Je pense qu’il serait plutôt admiratif, mais c’est difficile d’être juge et partie. Si je me félicite d’avoir pris le virage de l’entreprenariat, je dois aussi avouer qu’à deux ça a été infiniment plus confortable, je suis sûr que seul, je ne serai jamais parvenu au même résultat (Merci à mon épouse et bien sûr aussi aux équipes qui nous ont accompagnés)

- Un conseil que vous donneriez aux élèves actuellement à Centrale Lyon ?

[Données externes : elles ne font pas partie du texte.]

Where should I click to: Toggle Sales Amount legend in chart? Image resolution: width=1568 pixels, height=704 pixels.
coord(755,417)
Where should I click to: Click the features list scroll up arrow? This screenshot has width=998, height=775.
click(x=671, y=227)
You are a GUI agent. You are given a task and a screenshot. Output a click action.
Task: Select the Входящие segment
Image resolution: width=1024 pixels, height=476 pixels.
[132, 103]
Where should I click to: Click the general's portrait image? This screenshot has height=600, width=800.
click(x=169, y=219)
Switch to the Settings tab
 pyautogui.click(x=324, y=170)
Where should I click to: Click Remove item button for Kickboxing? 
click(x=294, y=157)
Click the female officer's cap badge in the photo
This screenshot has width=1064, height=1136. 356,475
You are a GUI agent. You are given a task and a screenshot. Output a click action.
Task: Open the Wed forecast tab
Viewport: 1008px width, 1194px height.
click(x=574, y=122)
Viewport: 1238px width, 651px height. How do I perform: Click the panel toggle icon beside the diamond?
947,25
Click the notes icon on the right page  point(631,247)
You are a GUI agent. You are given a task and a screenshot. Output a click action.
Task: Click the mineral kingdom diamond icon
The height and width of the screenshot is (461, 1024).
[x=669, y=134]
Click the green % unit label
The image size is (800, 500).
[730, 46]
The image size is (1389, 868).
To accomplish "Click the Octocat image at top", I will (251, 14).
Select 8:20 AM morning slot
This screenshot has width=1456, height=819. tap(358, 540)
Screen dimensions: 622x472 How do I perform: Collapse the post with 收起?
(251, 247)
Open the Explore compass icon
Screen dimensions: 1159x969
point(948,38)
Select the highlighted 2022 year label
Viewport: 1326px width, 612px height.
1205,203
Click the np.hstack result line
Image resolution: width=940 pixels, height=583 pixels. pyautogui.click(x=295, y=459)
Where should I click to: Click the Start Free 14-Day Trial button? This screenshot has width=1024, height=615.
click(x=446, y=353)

Je leur dirais avant tout ; Soyez curieux des technologies, des sciences et aussi surtout des gens qui vous entourent, intéressez-vous, aussi à la nature, elle nous donne la solution à de nombreux problèmes, profitez du réseau et des moyens qui sont à votre disposition. Si un jour votre travail n’a plus de sens pour vous, ayez le courage de le quitter.  Enfin, si vous voulez créer votre entreprise, une expérience préalable dans une grande ou petite entreprise peut être bénéfique, mais surtout discutez avec votre entourage et n’ayez pas peur de confronter votre projet avant de vous lancer (Si je peux aider quelqu’un, je le ferai avec plaisir et ce sera gratuit).

Auteur

Philippe Dereims cofonde Hydroprocess en 2006 après 25 ans chez Saint-Gobain. Avec son épouse, il développe cette PME innovante spécialisée dans les très hautes pressions, la découpe par jet d’eau et la machine ChefCut, devenue incontournable dans les métiers de bouche. En 2024, il transmet l’entreprise au fonds Evolem, qu'il accompagne encore aujourd'hui.